Declaring OCCURS 500 on a twenty-byte field is not a naming exercise—it is a memory contract. Easytrieve allocates contiguous storage for every occurrence whether you touch one element or all five hundred. Batch jobs run inside a REGION ceiling; report programs copy W working storage to spool work files at PRINT; FILE record buffers expand when repeating groups sit on input layouts. Beginners who copy COBOL copybooks without byte math abend with storage violations or compile against FLDMAX limits their site set years ago. Array memory is element length times occurrence count, plus the INDEX subscript field, plus every other large structure in the same program—TABLE rows, VIRTUAL work files, static S pools, and multi-file buffers. This page teaches how to calculate bytes, compare W versus S behavior for arrays in reports, plan FILE LRECL with OCCURS, size INDEX safely, relate arrays to TABLE memory models, and document REGION estimates operations can approve before production night.
DEFINE LINE-ITEM W 40 A OCCURS 25 allocates twenty-five forty-byte alphanumeric elements—one thousand bytes for the array body. Packed fields use storage length, not picture digit count: DEFINE AMT W 5 P 2 is five bytes per element. One-byte OCCURS 80 for character walks uses eighty bytes total. Before coding, write element-bytes × OCCURS on paper; compare to FLDMAX documented for your release. Nested OCCURS multiplies: a group OCCURS 10 containing a field OCCURS 5 yields fifty leaf elements at the inner field's length when both index together.
12345DEFINE WS-TOTAL W 7 P 2 DEFINE WS-IDX W 3 N 0 DEFINE WS-AMTS W 5 P 2 OCCURS 200 INDEX WS-IDX * Array body ≈ 200 × 5 = 1000 bytes * INDEX field = 3 bytes (separate)

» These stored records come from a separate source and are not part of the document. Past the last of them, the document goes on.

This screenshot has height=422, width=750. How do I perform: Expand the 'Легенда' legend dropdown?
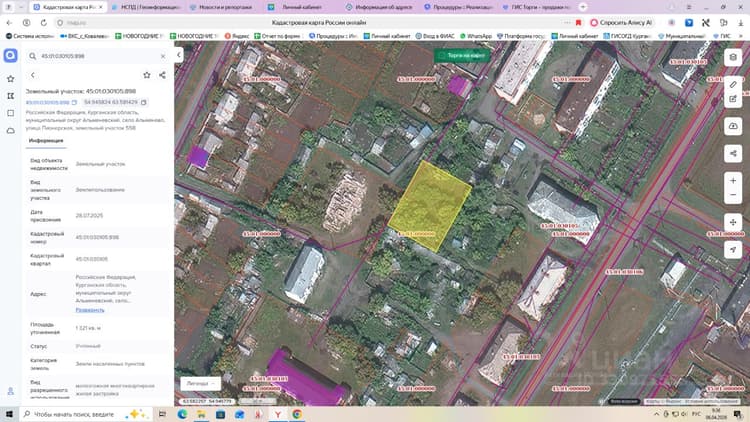[x=200, y=383]
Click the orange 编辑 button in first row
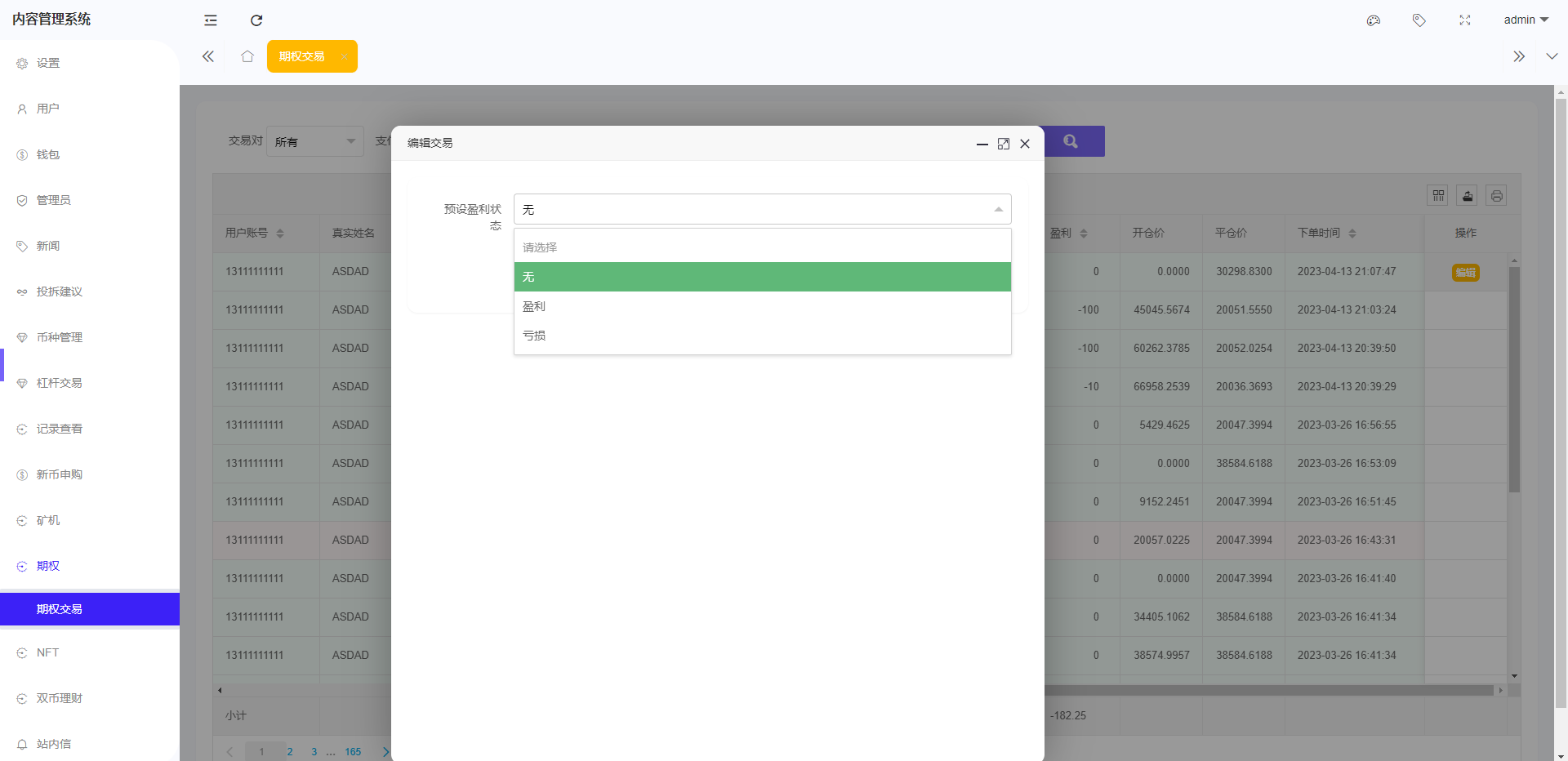Screen dimensions: 1568x761 (x=1465, y=273)
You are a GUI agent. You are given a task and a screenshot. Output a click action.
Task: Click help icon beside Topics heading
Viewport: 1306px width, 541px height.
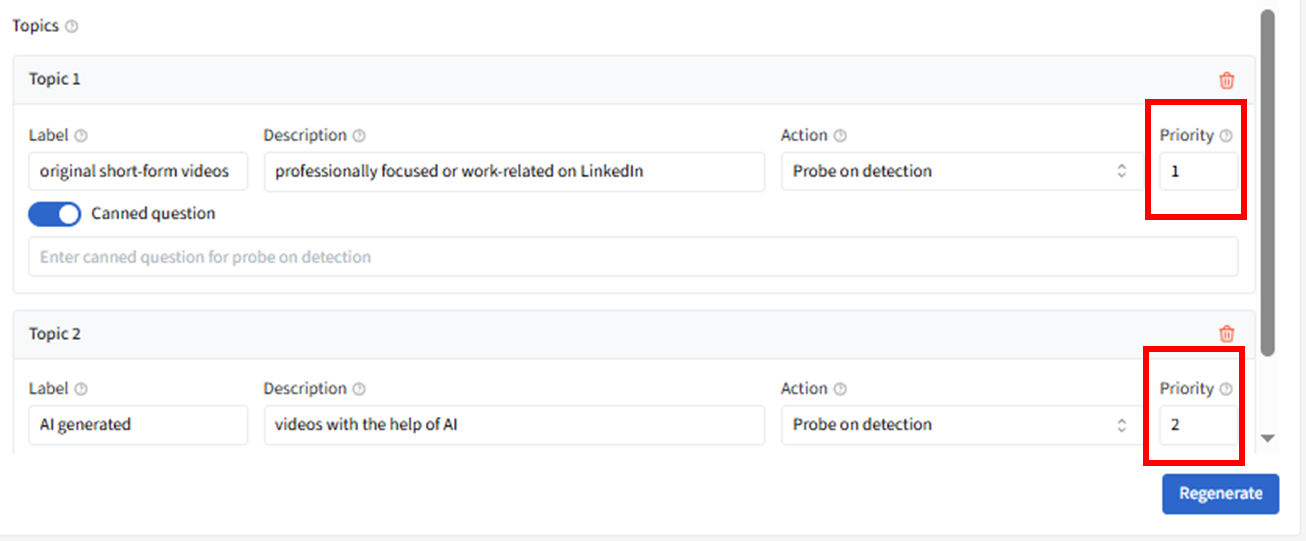71,27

FLDMAX is an Easytrieve installation option capping maximum field allocation. A single DEFINE whose total OCCURS span exceeds FLDMAX fails compile or generation. Operations owns the value; developers must read site standards before declaring scratch tables rivaling small databases. When FLDMAX blocks your design, split data across passes, use external TABLE files with max-table-entries, or move large reference to SQL ACCESS—not silent truncation.
| Location | Allocation | Report impact |
|---|---|---|
| W (non-static) | Per working storage pool | Copied to report work file at PRINT |
| S (static) | Static pool for run | Stays in static storage during formatting |
Large W arrays inside hot PRINT paths increase spool work file width—every printed record may carry copied bytes you only needed for one column. Prefer S for accumulators that must survive across report lines when documentation supports it, or shrink what PRINT references. Do not duplicate a thousand-byte W array on every detail line unintentionally.

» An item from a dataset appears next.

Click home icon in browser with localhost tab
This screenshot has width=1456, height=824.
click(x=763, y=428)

12345FILE INVOICE FB(200) INV-NO 1 8 A LINE-DESC 20 30 A OCCURS 5 INDEX LINE-IX * Five × 30 = 150 bytes for lines starting at 20 * Verify positions 20–169 fit inside 200-byte record
OCCURS on FILE fields lives in the record buffer loaded by GET. Total defined record length must match JCL DCB LRECL. Variable-length records with repeating groups need explicit length discipline—VB layouts may not tolerate naive OCCURS without understanding RDW and maximum record size. Misaligned offsets read garbage into array slots and corrupt INDEX walks.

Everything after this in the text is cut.